What It Really Means When Ridges Appear On Your Nails

Ever noticed those pesky ridges on your nails and wondered why they're there? Yes? Then you've come to the right place. As board-certified dermatologist Dr. Lawrence E. Gibson explained to Mayo Clinic, ridges on the nails may mean more than you think. And it's the direction they're going that's really important.

If your nail ridges are running vertically from the tip of the nail to the nail bed (known medically as longitudinal ridges), then this can happen naturally over time due to the nail's natural cells. They could also be caused by skin conditions, such as eczema, or could occur in people who have thyroid disease — but that doesn't mean it's anything serious. "Longitudinal ridging of nails is usually age-related and usually nothing to worry about," Dr. Angela Kim, a board-certified dermatologist, told Good Housekeeping.

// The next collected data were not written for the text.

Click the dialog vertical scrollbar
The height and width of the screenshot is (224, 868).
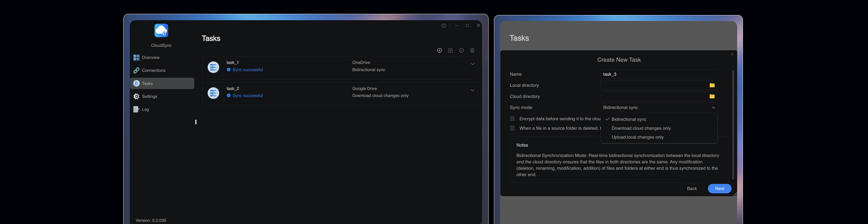click(x=733, y=125)
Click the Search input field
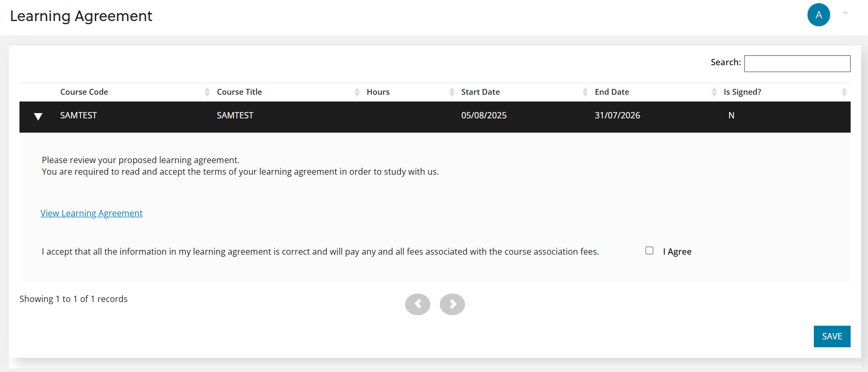868x372 pixels. click(x=797, y=64)
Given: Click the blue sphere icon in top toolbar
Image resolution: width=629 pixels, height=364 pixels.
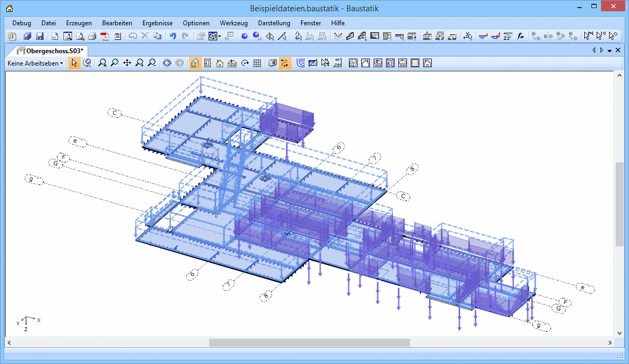Looking at the screenshot, I should (244, 37).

However, if you've noticed horizontal ridges going from one side of the nail to the other, it's a good idea to get checked out by a doctor. While there's no reason to panic, these ridges could potentially be a sign of a medical issue, such as Beau's Lines. It could mean that your nails have become more seriously damaged, be a sign of peripheral vascular disease (PAD), or an illness such as COVID-19 or pneumonia. Those going through chemotherapy may also notice horizontal ridges, as could people with diabetes or a vitamin deficiency. But, don't worry, because there are still plenty of treatments and preventative methods out there.

Ways to treat nail ridges

No matter which way the ridges on your nails run, there are ways to treat nail ridges. Of course, if you're experiencing horizontal lines (or very noticeable vertical lines for that matter), the best way to deal with the issue is to speak to a medical professional. They'll be able to determine what's behind the ridges and provide a personalized treatment method. If your lines are vertical and you're certain they're not due to a medical issue, or you know exactly what's causing your horizontal ridges and you have approval from your doctor, then there are a few ways to treat the problem yourself. 

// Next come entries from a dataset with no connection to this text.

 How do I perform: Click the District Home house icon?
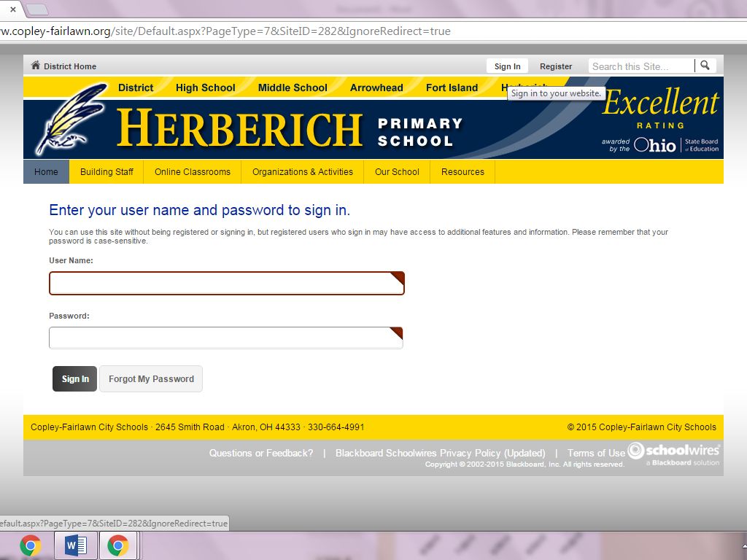36,66
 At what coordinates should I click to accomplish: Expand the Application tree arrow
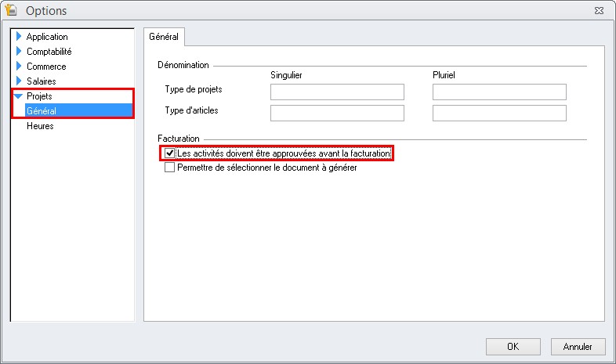19,37
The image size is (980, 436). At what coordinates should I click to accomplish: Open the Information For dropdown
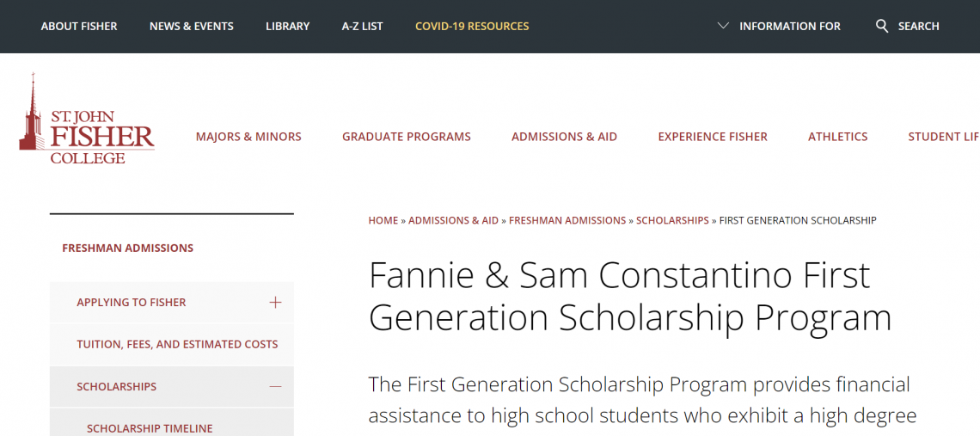pos(779,26)
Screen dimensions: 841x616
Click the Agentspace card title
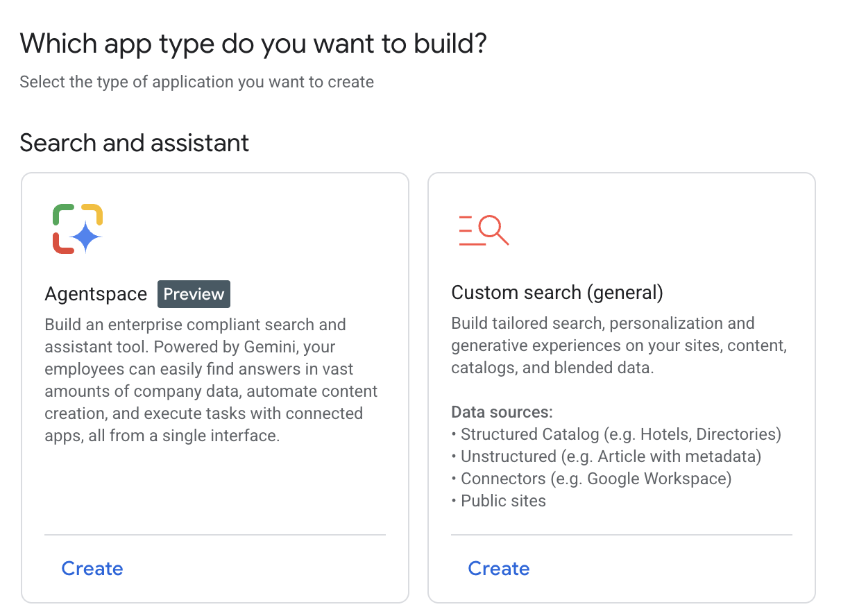96,293
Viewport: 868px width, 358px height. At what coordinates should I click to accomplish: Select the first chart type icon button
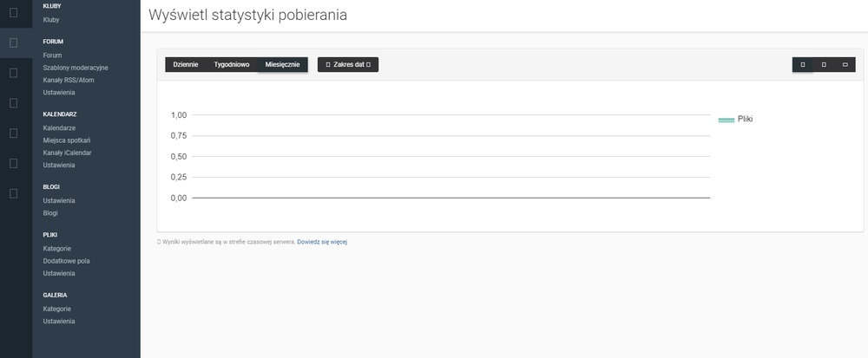(803, 65)
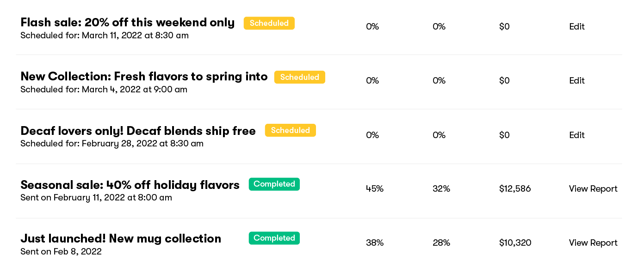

You may be tempted to buff the ridges out, but Dr. Saya Obayan, a board-certified dermatologist told Good Housekeeping that may be a bad idea. "It causes destruction to the nail plate, and it can make it thinner and much more likely to break," she shared, noting if you do have to buff your nails, don't do it more than twice a month. Dr. Obayan also recommended using a nail hardener after.

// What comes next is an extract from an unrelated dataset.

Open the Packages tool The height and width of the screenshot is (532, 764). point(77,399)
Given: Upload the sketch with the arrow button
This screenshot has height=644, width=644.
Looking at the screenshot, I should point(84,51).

Other ways to treat nail ridges? Try to keep your hands out of water. Board-certified dermatologist Dr. Noelani González explained to Prevention that, just like over-washing your hair, washing your hands too often can strip it of the natural oils needed to prevent ridges. You could also try a ridge filler product, which will help reduce the appearance of ridges and make nail polish go on smoother.

There are ways to prevent nail ridges, too

As they say, prevention is better than cure. And there are ways to stop nail ridges in their tracks before they become too much of an issue. One of the best ways to take care of your nails is through regular manicures. Ones that don't include cutting the cuticles, though (despite what you may have read). "It is important to not remove your cuticles during manicures and to keep the area moisturized. Protecting the cuticles will protect your nail matrix stem cells so that your nails stay healthy and grow normally," Dr. Angela Kim explained to Good Housekeeping. And that may also include (shocker, we know!) bare nails days for a break from polishes. Because of that, when we say manicure, we don't mean constant harsh gel manicures. "If an electric file or aggressive scraping is [used], the nail matrix can be damaged and the nail plate can develop surface irregularities or also become too thin," dermatologist Dr. Dana Stern told Allure. And that process could worsen ridges.

Regular moisturizing of the hands and nails can also be a great ridge preventer,  because it can help to protect the keratin and minimize the appearance of ridges, shared board-certified dermatologist Dr. Donna Hart to Prevention. Another tip? A change in your daily routine may also help. Dr. Dana Stern told Byrdie, "Regular cardiovascular activity will help with peripheral perfusion to the digits (blood flow) and help with ridging."